Please output all of the data below unchanged, line for line.

[Entries on target coordinates]
——
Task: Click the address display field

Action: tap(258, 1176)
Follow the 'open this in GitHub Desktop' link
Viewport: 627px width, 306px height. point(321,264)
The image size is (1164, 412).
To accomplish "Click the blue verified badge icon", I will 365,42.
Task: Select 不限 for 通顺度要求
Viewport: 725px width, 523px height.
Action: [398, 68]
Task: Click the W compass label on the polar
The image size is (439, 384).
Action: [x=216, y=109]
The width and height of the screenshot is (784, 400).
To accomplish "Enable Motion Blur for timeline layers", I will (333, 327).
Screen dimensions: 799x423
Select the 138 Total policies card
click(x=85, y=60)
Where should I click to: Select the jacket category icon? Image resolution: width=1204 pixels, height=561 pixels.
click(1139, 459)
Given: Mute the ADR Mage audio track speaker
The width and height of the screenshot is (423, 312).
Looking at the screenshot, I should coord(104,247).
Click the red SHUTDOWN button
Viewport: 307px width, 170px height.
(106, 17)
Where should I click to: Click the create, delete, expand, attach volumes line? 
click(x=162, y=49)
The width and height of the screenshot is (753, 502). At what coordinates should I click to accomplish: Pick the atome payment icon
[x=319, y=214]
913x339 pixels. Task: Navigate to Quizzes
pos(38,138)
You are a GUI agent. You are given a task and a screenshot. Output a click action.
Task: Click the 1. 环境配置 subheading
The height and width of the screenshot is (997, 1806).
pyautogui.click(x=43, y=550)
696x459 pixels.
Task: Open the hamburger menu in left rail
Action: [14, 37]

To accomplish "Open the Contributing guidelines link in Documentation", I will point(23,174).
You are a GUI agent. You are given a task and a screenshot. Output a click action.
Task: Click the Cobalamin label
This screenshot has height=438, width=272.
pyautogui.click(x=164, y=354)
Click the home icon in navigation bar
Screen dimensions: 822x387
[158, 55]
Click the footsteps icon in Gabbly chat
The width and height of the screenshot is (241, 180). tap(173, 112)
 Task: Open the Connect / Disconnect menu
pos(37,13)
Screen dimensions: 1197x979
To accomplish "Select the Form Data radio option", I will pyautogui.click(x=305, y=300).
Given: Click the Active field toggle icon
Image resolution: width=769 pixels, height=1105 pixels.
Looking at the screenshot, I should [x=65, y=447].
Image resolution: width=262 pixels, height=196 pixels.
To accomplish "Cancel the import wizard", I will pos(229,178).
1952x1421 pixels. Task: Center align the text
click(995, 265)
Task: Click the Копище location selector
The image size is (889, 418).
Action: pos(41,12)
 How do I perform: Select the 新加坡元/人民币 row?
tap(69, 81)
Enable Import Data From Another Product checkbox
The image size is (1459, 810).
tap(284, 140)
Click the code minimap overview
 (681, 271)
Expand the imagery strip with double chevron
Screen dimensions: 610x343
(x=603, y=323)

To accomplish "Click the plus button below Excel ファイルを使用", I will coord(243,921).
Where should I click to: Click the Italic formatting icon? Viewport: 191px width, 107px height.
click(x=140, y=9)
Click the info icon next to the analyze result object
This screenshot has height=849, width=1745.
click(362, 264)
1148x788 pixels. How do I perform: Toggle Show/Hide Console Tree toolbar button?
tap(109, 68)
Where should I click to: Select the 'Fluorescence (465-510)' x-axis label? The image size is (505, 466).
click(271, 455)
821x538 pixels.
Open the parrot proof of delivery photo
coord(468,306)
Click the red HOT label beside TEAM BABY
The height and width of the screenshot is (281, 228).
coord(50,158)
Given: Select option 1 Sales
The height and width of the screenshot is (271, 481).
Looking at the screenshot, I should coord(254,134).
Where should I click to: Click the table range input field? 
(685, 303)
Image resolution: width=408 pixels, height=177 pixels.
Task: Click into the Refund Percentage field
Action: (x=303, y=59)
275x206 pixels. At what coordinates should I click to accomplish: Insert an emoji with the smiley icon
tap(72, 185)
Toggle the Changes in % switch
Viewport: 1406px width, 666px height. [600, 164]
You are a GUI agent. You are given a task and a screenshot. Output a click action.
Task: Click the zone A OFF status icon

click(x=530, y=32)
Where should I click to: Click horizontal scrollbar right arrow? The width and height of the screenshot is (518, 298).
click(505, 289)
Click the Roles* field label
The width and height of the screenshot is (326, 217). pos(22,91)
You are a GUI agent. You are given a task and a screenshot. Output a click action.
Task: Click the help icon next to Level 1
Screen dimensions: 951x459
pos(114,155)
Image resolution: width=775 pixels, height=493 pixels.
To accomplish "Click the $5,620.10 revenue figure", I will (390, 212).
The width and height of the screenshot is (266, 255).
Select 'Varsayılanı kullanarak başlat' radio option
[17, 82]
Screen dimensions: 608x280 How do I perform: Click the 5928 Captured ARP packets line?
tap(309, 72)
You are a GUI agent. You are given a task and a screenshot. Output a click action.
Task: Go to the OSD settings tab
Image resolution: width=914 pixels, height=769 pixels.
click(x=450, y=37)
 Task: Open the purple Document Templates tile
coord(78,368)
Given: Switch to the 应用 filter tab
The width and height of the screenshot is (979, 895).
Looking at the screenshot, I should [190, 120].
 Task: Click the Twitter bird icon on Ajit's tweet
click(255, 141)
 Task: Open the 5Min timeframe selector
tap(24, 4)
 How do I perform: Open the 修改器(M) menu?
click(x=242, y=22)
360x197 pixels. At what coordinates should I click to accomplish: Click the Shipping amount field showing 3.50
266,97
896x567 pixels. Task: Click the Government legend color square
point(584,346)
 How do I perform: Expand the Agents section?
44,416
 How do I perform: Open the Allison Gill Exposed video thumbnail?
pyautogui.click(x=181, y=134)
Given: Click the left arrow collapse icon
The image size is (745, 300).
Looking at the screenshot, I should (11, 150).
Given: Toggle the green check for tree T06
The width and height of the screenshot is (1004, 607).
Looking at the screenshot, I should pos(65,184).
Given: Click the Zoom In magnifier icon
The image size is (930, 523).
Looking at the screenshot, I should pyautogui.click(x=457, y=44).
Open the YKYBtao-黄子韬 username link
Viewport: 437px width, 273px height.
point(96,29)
——
THE SOLUTION —
Task: Click the address display field

Action: tap(258, 1176)
Follow the 'open this in GitHub Desktop' link
Viewport: 627px width, 306px height. point(321,264)
The image size is (1164, 412).
To accomplish "Click the blue verified badge icon", I will 365,42.
Task: Select 不限 for 通顺度要求
Viewport: 725px width, 523px height.
Action: [398, 68]
Task: Click the W compass label on the polar
The image size is (439, 384).
Action: [x=216, y=109]
The width and height of the screenshot is (784, 400).
To accomplish "Enable Motion Blur for timeline layers", I will (333, 327).
Screen dimensions: 799x423
Select the 138 Total policies card
click(x=85, y=60)
Where should I click to: Select the jacket category icon? Image resolution: width=1204 pixels, height=561 pixels.
click(1139, 459)
Given: Mute the ADR Mage audio track speaker
The width and height of the screenshot is (423, 312).
Looking at the screenshot, I should coord(104,247).
Click the red SHUTDOWN button
Viewport: 307px width, 170px height.
(106, 17)
Where should I click to: Click the create, delete, expand, attach volumes line? 
click(x=162, y=49)
The width and height of the screenshot is (753, 502). At what coordinates should I click to accomplish: Pick the atome payment icon
[x=319, y=214]
913x339 pixels. Task: Navigate to Quizzes
pos(38,138)
You are a GUI agent. You are given a task and a screenshot. Output a click action.
Task: Click the 1. 环境配置 subheading
The height and width of the screenshot is (997, 1806).
pyautogui.click(x=43, y=550)
696x459 pixels.
Task: Open the hamburger menu in left rail
Action: [14, 37]

To accomplish "Open the Contributing guidelines link in Documentation", I will point(23,174).
You are a GUI agent. You are given a task and a screenshot. Output a click action.
Task: Click the Cobalamin label
This screenshot has height=438, width=272.
pyautogui.click(x=164, y=354)
Click the home icon in navigation bar
Screen dimensions: 822x387
[158, 55]
Click the footsteps icon in Gabbly chat
The width and height of the screenshot is (241, 180). tap(173, 112)
 Task: Open the Connect / Disconnect menu
pos(37,13)
Screen dimensions: 1197x979
To accomplish "Select the Form Data radio option", I will pyautogui.click(x=305, y=300).
Given: Click the Active field toggle icon
Image resolution: width=769 pixels, height=1105 pixels.
Looking at the screenshot, I should [x=65, y=447].
Image resolution: width=262 pixels, height=196 pixels.
To accomplish "Cancel the import wizard", I will pos(229,178).
1952x1421 pixels. Task: Center align the text
click(995, 265)
Task: Click the Копище location selector
The image size is (889, 418).
Action: pos(41,12)
 How do I perform: Select the 新加坡元/人民币 row?
tap(69, 81)
Enable Import Data From Another Product checkbox
The image size is (1459, 810).
tap(284, 140)
Click the code minimap overview
 (681, 271)
Expand the imagery strip with double chevron
Screen dimensions: 610x343
(x=603, y=323)

To accomplish "Click the plus button below Excel ファイルを使用", I will coord(243,921).
Where should I click to: Click the Italic formatting icon? Viewport: 191px width, 107px height.
click(x=140, y=9)
Click the info icon next to the analyze result object
This screenshot has height=849, width=1745.
click(362, 264)
1148x788 pixels. How do I perform: Toggle Show/Hide Console Tree toolbar button?
tap(109, 68)
Where should I click to: Select the 'Fluorescence (465-510)' x-axis label? The image size is (505, 466).
click(271, 455)
821x538 pixels.
Open the parrot proof of delivery photo
coord(468,306)
Click the red HOT label beside TEAM BABY
The height and width of the screenshot is (281, 228).
coord(50,158)
Given: Select option 1 Sales
The height and width of the screenshot is (271, 481).
Looking at the screenshot, I should coord(254,134).
Where should I click to: Click the table range input field? 
(685, 303)
Image resolution: width=408 pixels, height=177 pixels.
Task: Click into the Refund Percentage field
Action: (x=303, y=59)
275x206 pixels. At what coordinates should I click to accomplish: Insert an emoji with the smiley icon
tap(72, 185)
Toggle the Changes in % switch
Viewport: 1406px width, 666px height. [600, 164]
You are a GUI agent. You are given a task and a screenshot. Output a click action.
Task: Click the zone A OFF status icon

click(x=530, y=32)
Where should I click to: Click horizontal scrollbar right arrow? The width and height of the screenshot is (518, 298).
click(505, 289)
Click the Roles* field label
The width and height of the screenshot is (326, 217). pos(22,91)
You are a GUI agent. You are given a task and a screenshot. Output a click action.
Task: Click the help icon next to Level 1
Screen dimensions: 951x459
pos(114,155)
Image resolution: width=775 pixels, height=493 pixels.
To accomplish "Click the $5,620.10 revenue figure", I will (390, 212).
The width and height of the screenshot is (266, 255).
Select 'Varsayılanı kullanarak başlat' radio option
[17, 82]
Screen dimensions: 608x280 How do I perform: Click the 5928 Captured ARP packets line?
tap(309, 72)
You are a GUI agent. You are given a task and a screenshot. Output a click action.
Task: Go to the OSD settings tab
Image resolution: width=914 pixels, height=769 pixels.
click(x=450, y=37)
 Task: Open the purple Document Templates tile
coord(78,368)
Given: Switch to the 应用 filter tab
The width and height of the screenshot is (979, 895).
Looking at the screenshot, I should [190, 120].
 Task: Click the Twitter bird icon on Ajit's tweet
click(255, 141)
 Task: Open the 5Min timeframe selector
tap(24, 4)
 How do I perform: Open the 修改器(M) menu?
click(x=242, y=22)
360x197 pixels. At what coordinates should I click to accomplish: Click the Shipping amount field showing 3.50
266,97
896x567 pixels. Task: Click the Government legend color square
point(584,346)
 How do I perform: Expand the Agents section?
44,416
 How do I perform: Open the Allison Gill Exposed video thumbnail?
pyautogui.click(x=181, y=134)
Given: Click the left arrow collapse icon
The image size is (745, 300).
Looking at the screenshot, I should (11, 150).
Given: Toggle the green check for tree T06
The width and height of the screenshot is (1004, 607).
Looking at the screenshot, I should pos(65,184).
Given: Click the Zoom In magnifier icon
The image size is (930, 523).
Looking at the screenshot, I should pyautogui.click(x=457, y=44).
Open the YKYBtao-黄子韬 username link
Viewport: 437px width, 273px height.
point(96,29)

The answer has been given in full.